Bizim için hangisi iyi?

Fransa Cumhurbaşkanı Emmanuel Macron geçtiğimiz hafta beraberindeki iş insanlarıyla birlikte Çin’e resmi bir ziyaret yaptı. Ziyaretine AB Komisyon Başkanı Ursula von der Leyen de eşlik etti. Gitmeden önce belli ki kırılmasın, ABD ile olan ilişkiler zorlanmasın diye Biden’la konuştu. Yaptığı açıklamalarda ziyaretini Ukrayna savaşında Çin’in oynayabileceği rolle ilişkilendirdi. Ama hedef bariz bir şekilde Çin’i kaybetmemek, Rusya’daki gibi Çin pazarından da olmamaktı.

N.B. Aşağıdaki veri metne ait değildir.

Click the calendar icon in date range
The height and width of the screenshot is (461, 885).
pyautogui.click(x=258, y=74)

Zaten dönüş yolunda Les Ecos ve Politico’ya verdiği mülakatta da Macron bunun altını diplomatik bir dille çizdi. Avrupa’nın Tayvan konusunda ne Amerika’yı ne de Çin’i takip etmemesi gerektiğini söyledi. Kritik konularda başkalarına bağlı olmamalıyız, bizim olmayan krizlere sahip çıkmamalıyız, Amerika’nın ritmine, Çin’in de aşırı reaksiyonuna uymamalıyız mealinde konuştu. Bir de üstelik dünyanın üçüncü kutbu haline gelmeliyiz deyince ortalık karıştı.

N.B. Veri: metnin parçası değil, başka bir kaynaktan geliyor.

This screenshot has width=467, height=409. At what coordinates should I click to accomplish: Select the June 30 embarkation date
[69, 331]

Beyaz Saray sözcüsü Fransa ile ilişkilerin sorunsuz olduğunu açıklamak zorunda kaldı. Avrupa ve Amerika’daki düşünce kuruluşlarının çalışanları, köşe yazarları ve siyasiler Macron’un sözlerini ve ziyaretini yorumlayarak genelde Fransa’nın istediği stratejik otonominin neden olmayacağını anlattı. Bazıları da bu tür açıklamaların Çin’i cesaretlendirdiğinin, Rusya’ya yanlış mesajlar verdiğinin altını çizdi.
Fakat görülebildiği kadarıyla eleştiriler Macron’u caydırmayacak, Avrupa’nın kendi deyişiyle ABD’nin vasalı olarak kalmaması için elinden geleni yapacak. Dün başlayan resmi Hollanda ziyareti sırasında da muhtemelen stratejik otonomi konusunu işleyecek. Hollanda ile Brexit sonrasında daha da yakınlaşan, derinleşen ilişkilerinin bir boyutunu da bu anlayışın gelişip yerleşmesi üstüne oturtacak.

2003 yılından beri gündemde resmen olan otonomi meselesinin tüm Avrupa tarafından kabul edilip edilmeyeceğini bilmiyoruz. Polonya ve Baltık ülkeleri karşı. Almanya, olsun ama Fransa’nın istediği gibi olmasın havasında. Komisyon Başkanı sanki destekliyor gibi ama aynı zamanda Atlantik ilişkilerini de önemsediğini hissettiriyor. Ukrayna savaşı da zaten Amerika’yı Avrupa güvenliği için vazgeçilmez ortak haline getiriyor.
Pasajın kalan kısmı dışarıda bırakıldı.